I think people can run most of those fine but I haven’t had luck and don’t spend much time tinkering.
There are plenty of games that runs on linux just fine
https://libregaming.org/play-libre-games/
The games you mentioned don’t seem to have anything so special that they are worth trading for your privacy and freedom over.
Just built my first fully dedicated Linux machine. Still keeping my old Windows desktop around purely because I play League of Legends and they use a kernel level anticheat, so it won’t run on VM.
Fun fact, ever since Riot made it mandatory to install their rootkit if you want to play their games, every time I try to eject a flash drive, it says it can’t eject because it’s in use - even if I just plugged it in.
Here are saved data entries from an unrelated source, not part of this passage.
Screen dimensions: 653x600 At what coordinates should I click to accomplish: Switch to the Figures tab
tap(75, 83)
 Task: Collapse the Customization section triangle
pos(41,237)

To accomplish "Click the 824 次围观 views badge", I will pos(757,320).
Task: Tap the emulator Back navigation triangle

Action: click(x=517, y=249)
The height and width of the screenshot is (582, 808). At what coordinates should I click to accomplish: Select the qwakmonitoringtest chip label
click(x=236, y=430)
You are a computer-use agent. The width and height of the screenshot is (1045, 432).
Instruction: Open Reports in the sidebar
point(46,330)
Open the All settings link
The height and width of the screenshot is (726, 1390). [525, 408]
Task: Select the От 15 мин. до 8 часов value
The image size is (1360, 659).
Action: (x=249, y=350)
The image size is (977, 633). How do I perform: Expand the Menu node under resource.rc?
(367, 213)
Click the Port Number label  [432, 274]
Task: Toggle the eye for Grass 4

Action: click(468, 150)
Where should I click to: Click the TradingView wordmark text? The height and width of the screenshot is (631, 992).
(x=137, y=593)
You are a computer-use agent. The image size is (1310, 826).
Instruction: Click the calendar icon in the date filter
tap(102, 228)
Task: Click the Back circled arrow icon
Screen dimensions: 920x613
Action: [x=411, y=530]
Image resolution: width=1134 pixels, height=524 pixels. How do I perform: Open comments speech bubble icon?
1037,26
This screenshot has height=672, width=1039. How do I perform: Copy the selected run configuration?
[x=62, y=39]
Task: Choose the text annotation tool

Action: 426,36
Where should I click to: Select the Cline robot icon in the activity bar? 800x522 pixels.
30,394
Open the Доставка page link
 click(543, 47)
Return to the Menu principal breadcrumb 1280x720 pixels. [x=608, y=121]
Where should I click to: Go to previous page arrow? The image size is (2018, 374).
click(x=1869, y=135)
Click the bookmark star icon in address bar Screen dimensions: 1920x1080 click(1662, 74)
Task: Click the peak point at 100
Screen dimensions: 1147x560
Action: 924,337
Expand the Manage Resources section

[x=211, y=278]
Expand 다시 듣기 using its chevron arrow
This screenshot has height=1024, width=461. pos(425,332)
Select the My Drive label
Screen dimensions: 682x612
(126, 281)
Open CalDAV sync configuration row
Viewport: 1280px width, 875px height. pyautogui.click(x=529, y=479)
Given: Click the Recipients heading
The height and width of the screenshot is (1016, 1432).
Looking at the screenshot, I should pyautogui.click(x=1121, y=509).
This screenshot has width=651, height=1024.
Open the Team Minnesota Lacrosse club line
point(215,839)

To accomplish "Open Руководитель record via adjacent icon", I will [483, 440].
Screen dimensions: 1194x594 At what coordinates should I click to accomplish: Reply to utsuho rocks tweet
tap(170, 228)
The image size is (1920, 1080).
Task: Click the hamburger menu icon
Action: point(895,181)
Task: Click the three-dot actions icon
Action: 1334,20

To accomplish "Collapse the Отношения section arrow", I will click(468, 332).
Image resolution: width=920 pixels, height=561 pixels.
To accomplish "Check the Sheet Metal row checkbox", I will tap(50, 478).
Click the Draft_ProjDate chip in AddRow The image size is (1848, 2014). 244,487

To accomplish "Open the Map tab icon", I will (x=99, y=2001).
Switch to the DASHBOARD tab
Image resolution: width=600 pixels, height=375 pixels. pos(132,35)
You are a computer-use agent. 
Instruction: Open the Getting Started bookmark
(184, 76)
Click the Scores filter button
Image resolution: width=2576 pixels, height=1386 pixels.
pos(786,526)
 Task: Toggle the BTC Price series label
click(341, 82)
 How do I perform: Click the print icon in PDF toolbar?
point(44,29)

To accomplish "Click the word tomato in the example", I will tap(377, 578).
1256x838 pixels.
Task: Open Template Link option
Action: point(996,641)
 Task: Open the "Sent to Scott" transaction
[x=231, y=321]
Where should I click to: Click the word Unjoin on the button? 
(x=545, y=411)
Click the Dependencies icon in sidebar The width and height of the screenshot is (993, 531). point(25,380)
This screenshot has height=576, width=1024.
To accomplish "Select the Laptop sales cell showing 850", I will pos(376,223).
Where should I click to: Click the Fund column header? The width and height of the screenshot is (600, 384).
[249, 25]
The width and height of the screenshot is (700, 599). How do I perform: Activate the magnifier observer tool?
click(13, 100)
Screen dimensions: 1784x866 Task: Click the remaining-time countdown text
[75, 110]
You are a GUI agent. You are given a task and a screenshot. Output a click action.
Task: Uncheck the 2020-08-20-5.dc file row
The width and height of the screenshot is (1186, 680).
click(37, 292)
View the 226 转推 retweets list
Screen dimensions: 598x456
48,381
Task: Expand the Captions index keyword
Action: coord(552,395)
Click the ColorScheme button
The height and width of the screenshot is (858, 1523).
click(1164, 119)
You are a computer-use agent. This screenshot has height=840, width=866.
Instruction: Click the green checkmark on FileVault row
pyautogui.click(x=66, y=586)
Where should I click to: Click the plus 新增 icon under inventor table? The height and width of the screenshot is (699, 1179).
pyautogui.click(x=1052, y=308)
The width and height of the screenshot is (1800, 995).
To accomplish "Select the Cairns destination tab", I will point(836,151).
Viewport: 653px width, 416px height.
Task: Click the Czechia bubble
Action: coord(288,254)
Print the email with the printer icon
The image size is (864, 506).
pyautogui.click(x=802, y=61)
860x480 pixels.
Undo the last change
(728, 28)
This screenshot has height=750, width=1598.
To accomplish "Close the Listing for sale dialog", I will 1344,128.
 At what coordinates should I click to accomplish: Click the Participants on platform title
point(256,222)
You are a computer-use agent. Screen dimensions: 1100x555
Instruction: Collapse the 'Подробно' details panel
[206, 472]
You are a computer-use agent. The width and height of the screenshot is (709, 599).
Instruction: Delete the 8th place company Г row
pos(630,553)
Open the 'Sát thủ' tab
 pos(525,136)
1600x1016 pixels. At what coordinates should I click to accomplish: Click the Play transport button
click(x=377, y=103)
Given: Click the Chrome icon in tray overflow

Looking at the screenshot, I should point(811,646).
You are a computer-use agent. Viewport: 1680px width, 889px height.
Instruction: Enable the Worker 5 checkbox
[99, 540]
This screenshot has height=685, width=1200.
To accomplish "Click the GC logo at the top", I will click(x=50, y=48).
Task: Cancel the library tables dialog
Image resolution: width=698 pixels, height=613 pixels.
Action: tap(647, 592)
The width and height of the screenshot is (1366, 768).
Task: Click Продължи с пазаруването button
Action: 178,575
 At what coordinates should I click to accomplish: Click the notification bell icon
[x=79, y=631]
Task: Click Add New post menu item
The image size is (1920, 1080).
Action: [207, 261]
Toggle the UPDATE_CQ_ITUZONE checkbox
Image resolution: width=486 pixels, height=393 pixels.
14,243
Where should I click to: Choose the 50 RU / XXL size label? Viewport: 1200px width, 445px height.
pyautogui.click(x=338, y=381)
And that’s super comforting.
It’s not like Riot Games is fully owned by Tencent or anything…
But if you still want to play the game, having a computer that you only use for league, with nothing else installed, is the best way to go about it
They rootkit your personal device but everything in the name of addictive entertainment.
Fair, addictive entertainment, Vanguard was the only anticheat that was able to ban people using dedicated hacking cards on their PCIe slot. I know it’s scary to have something like that on kernel level, but we only reached this place because cheaters are fine letting random hackers run kernel level cheats on their devices just to win.